- _What is asked_
Turn the records into a Markdown table with the columns Row and Record line, one numbered row per line and no rows for blank lines. Begin at the line that contains "Describe the element at coordinates (383, 577)" and stop after the final line of the records.

[Item position entries]
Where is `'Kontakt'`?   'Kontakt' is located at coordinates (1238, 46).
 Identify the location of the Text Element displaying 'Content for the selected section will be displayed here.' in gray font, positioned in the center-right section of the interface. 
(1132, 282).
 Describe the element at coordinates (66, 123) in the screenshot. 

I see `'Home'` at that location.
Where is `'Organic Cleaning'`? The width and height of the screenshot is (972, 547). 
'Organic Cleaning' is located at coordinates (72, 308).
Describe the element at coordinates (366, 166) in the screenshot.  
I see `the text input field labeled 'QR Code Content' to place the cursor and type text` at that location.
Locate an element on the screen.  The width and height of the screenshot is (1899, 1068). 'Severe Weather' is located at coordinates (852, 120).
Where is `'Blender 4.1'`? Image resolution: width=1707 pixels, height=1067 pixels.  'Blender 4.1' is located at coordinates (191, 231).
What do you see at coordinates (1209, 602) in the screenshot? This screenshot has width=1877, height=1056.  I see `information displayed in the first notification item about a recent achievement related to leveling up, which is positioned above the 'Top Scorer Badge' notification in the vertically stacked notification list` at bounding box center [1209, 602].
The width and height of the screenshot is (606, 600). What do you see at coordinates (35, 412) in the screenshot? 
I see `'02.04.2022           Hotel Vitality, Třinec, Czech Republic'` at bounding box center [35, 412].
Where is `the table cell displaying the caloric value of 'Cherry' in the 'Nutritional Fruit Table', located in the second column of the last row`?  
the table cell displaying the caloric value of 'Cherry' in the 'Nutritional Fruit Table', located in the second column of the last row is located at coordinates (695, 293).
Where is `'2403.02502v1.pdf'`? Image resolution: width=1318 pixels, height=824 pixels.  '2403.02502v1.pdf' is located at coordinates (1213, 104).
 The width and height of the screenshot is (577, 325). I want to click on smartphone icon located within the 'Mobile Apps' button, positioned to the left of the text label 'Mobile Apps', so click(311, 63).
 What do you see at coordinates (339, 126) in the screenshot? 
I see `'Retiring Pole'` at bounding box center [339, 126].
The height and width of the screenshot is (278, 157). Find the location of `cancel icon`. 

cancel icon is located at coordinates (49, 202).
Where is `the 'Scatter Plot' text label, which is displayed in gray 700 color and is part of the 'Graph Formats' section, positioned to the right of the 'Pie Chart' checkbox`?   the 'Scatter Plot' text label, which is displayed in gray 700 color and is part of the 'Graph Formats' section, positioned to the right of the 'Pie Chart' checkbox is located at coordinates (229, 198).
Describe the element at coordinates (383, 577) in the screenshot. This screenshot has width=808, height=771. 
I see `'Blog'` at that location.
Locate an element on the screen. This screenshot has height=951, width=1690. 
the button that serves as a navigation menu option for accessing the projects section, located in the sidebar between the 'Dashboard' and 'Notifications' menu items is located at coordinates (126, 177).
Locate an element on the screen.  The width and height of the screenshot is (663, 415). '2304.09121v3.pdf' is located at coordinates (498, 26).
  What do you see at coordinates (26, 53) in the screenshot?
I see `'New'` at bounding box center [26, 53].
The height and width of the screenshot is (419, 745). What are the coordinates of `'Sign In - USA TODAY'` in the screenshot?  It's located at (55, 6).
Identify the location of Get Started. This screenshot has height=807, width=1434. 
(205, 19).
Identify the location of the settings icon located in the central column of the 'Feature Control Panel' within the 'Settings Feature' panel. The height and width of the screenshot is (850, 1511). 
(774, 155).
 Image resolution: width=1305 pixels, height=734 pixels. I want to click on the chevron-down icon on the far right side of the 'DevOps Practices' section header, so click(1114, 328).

- _Result below_
| Row | Record line |
|---|---|
| 1 | Describe the element at coordinates (383, 577) in the screenshot. This screenshot has width=808, height=771.  |
| 2 | I see `'Blog'` at that location. |
| 3 | Locate an element on the screen. This screenshot has height=951, width=1690.  |
| 4 | the button that serves as a navigation menu option for accessing the projects section, located in the sidebar between the 'Dashboard' and 'Notifications' menu items is located at coordinates (126, 177). |
| 5 | Locate an element on the screen.  The width and height of the screenshot is (663, 415). '2304.09121v3.pdf' is located at coordinates (498, 26). |
| 6 |   What do you see at coordinates (26, 53) in the screenshot? |
| 7 | I see `'New'` at bounding box center [26, 53]. |
| 8 | The height and width of the screenshot is (419, 745). What are the coordinates of `'Sign In - USA TODAY'` in the screenshot?  It's located at (55, 6). |
| 9 | Identify the location of Get Started. This screenshot has height=807, width=1434.  |
| 10 | (205, 19). |
| 11 | Identify the location of the settings icon located in the central column of the 'Feature Control Panel' within the 'Settings Feature' panel. The height and width of the screenshot is (850, 1511).  |
| 12 | (774, 155). |
| 13 |  Image resolution: width=1305 pixels, height=734 pixels. I want to click on the chevron-down icon on the far right side of the 'DevOps Practices' section header, so click(1114, 328). |